Bologna, al via il cohousing di viale Lenin con 11 alloggi
17/07/2026
Sono iniziati a Bologna i lavori di recupero del podere comunale abbandonato in viale Lenin 14/2 e 14/3, inutilizzato e inagibile da oltre vent’anni. L’intervento trasformerà i due edifici esistenti in un complesso di cohousing con 11 alloggi a canone calmierato, spazi collettivi, orti urbani e servizi aperti al quartiere. La consegna dell’opera è prevista entro marzo 2028.
Il Comune concede l’area per 60 anni
Il progetto è promosso dalla Cooperativa Edificatrice Giuseppe Dozza, attiva sul territorio dal 1920 e specializzata nel modello della proprietà indivisa. La proposta si è classificata al primo posto tra quelle ammesse al bando regionale “Social Housing 2023”, attraverso il quale la Regione Emilia-Romagna finanzia parte dell’intervento.
Il Comune di Bologna ha assegnato alla cooperativa il diritto di superficie sull’immobile per 60 anni, applicando condizioni economiche inferiori rispetto al valore di mercato dell’area. In cambio, l’intero complesso dovrà mantenere per tutta la durata della concessione una destinazione di edilizia residenziale sociale.
Gli appartamenti saranno assegnati in godimento permanente ai soci della Cooperativa Dozza, attraverso canoni concordati e accessibili. La formula della proprietà indivisa prevede che gli immobili restino intestati alla cooperativa, mentre gli abitanti acquisiscono il diritto di utilizzarli secondo le condizioni stabilite.
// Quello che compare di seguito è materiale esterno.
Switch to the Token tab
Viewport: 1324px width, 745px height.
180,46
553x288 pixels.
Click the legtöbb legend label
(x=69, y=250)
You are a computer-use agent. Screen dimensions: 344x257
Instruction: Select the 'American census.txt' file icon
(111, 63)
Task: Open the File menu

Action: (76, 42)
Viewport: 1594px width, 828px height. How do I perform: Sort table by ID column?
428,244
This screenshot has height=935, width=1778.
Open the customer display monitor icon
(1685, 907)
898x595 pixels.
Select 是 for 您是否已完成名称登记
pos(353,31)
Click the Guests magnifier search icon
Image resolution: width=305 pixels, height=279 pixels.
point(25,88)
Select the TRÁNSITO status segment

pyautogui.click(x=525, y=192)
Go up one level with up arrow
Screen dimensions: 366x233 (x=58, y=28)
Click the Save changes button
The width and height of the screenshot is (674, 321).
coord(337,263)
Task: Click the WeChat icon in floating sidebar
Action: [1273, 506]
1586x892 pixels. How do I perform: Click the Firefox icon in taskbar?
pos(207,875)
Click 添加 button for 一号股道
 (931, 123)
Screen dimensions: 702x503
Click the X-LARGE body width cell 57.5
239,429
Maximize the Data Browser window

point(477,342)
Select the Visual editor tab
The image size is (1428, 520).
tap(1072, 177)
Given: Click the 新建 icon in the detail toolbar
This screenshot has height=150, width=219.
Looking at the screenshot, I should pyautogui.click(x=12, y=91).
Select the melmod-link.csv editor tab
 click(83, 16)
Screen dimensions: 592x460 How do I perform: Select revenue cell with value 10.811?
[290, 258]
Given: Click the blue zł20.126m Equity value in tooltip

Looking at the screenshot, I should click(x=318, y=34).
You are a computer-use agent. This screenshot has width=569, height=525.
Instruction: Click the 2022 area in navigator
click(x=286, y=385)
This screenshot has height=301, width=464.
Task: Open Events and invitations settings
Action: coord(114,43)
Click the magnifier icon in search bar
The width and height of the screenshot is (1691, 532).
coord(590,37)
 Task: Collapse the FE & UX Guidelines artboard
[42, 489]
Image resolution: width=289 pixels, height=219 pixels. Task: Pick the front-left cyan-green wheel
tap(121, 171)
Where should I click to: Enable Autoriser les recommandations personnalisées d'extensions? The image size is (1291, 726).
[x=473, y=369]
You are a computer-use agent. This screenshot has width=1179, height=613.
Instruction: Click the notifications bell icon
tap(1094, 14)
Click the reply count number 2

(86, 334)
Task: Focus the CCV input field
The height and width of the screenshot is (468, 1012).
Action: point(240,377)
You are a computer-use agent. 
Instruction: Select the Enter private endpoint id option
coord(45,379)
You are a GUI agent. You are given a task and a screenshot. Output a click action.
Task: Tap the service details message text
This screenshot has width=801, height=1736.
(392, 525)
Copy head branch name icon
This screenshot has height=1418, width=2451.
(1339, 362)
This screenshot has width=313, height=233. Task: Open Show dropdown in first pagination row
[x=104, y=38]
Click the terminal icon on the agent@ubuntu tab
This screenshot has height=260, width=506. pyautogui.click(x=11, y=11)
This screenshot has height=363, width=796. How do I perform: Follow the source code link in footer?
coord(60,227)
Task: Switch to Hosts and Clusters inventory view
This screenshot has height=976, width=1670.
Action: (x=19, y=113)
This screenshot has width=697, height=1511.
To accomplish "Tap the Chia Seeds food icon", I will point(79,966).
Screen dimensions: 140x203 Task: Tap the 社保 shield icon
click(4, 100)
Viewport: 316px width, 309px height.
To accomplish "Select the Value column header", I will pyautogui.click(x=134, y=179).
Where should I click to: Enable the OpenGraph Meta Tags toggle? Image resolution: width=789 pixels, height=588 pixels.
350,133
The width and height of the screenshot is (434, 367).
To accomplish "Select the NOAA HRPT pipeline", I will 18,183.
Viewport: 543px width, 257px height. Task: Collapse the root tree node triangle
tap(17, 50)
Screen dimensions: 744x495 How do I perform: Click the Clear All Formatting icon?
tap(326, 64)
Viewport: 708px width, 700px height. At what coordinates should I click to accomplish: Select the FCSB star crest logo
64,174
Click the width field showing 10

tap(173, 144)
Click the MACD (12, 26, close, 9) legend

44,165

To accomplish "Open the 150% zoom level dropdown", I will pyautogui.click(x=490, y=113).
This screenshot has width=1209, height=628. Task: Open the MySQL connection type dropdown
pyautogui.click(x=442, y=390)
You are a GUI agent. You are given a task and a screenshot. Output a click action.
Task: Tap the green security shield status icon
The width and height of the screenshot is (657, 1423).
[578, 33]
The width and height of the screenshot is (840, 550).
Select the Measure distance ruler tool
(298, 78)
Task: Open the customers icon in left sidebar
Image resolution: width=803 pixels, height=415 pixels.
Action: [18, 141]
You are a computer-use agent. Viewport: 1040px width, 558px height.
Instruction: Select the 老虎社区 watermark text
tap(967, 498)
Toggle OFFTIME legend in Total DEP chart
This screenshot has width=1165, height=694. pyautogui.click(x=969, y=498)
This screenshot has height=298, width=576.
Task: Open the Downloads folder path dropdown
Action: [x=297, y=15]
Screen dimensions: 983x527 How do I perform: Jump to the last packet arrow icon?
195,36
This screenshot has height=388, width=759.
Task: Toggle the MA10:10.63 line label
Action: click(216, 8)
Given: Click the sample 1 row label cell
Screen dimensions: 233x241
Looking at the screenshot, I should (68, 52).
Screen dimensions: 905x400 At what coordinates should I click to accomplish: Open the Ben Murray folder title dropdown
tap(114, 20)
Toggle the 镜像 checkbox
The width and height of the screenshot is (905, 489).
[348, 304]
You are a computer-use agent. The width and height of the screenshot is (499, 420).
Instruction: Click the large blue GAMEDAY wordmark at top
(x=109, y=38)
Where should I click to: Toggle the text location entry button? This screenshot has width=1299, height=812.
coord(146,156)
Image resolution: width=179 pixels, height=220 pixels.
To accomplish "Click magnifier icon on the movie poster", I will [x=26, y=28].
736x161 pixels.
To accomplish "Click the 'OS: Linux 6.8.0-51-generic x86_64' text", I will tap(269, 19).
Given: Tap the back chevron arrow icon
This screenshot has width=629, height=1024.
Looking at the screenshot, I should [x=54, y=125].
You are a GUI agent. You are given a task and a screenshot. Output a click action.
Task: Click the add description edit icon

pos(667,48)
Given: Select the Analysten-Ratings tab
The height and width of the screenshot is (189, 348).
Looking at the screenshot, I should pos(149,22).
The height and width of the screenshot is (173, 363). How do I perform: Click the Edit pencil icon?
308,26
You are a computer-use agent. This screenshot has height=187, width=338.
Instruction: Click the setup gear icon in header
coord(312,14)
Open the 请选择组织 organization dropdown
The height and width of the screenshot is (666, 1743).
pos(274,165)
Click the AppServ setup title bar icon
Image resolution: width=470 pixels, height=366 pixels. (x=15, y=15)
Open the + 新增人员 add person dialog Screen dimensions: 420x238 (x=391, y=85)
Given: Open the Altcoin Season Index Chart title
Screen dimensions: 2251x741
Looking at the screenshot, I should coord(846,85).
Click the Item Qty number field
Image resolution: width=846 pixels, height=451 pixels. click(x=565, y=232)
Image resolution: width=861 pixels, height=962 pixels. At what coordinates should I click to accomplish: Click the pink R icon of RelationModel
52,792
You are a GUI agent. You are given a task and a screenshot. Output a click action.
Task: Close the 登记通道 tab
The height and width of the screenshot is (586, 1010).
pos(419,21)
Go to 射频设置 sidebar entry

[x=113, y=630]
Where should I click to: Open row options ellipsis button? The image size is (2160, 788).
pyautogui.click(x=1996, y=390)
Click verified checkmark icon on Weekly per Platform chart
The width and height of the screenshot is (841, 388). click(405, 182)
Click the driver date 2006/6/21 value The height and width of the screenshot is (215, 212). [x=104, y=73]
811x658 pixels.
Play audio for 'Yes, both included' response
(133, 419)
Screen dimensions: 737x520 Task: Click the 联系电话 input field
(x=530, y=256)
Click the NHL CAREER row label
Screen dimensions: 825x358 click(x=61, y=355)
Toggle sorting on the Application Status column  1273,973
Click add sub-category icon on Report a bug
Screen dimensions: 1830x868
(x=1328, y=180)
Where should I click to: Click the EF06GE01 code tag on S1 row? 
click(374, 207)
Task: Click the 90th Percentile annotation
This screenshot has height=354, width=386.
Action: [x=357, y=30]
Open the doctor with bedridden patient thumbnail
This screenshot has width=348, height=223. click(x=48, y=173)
Undici abitazioni e spazi aperti al quartiere
Il piano prevede il recupero di due fabbricati storici, senza occupare nuovo suolo. Al loro interno saranno realizzati dieci appartamenti ordinari e un ulteriore alloggio destinato a una finalità sociale specifica.
Quest’ultima abitazione sarà affidata dalla Cooperativa Dozza a un soggetto del terzo settore e, grazie alla collaborazione con la Fondazione “Gli Amici di Luca”, potrà accogliere nuclei familiari nei quali sia presente una persona uscita dal coma. Un altro ambiente sarà riservato ad attività culturali, artistiche e comunitarie connesse alla vita del quartiere.
Il 20% della superficie complessiva sarà destinato a funzioni collettive e servizi fruibili anche dai residenti della zona. Il progetto comprende una sala comune, un cortile pedonale, aree verdi e dieci orti urbani, pensati per favorire la cura condivisa degli spazi e le relazioni tra gli abitanti.
Edifici in classe energetica A e recupero dell’acqua
La progettazione, curata dallo Studio Alemagna, coniuga la conservazione della memoria storica del podere con soluzioni costruttive ad alta efficienza. I nuovi alloggi raggiungeranno almeno la classe energetica A, mentre il verde esistente sarà tutelato e ampliato attraverso la messa a dimora di ulteriori alberi.
Saranno installati anche sistemi per la raccolta e il riutilizzo delle acque piovane, destinate all’irrigazione degli orti e delle aree verdi. Il cortile resterà interamente pedonale, così da creare uno spazio protetto per le attività comuni e gli incontri tra le famiglie.
Un modello abitativo contro l’isolamento sociale
Ogni nucleo disporrà di un appartamento autonomo, affiancato da ambienti progettati e gestiti collettivamente. Il modello del cohousing punta a rafforzare il vicinato, il mutuo aiuto e le relazioni tra persone di età diverse, lasciando ai residenti la piena indipendenza nella propria abitazione.
L’esecuzione dei lavori è stata affidata all’Impresa Edile Mingardi. Il cantiere prende avvio nel luglio 2026 e, secondo il cronoprogramma, dovrà terminare entro marzo 2028, quando gli alloggi e gli spazi comuni saranno consegnati alla nuova comunità residente.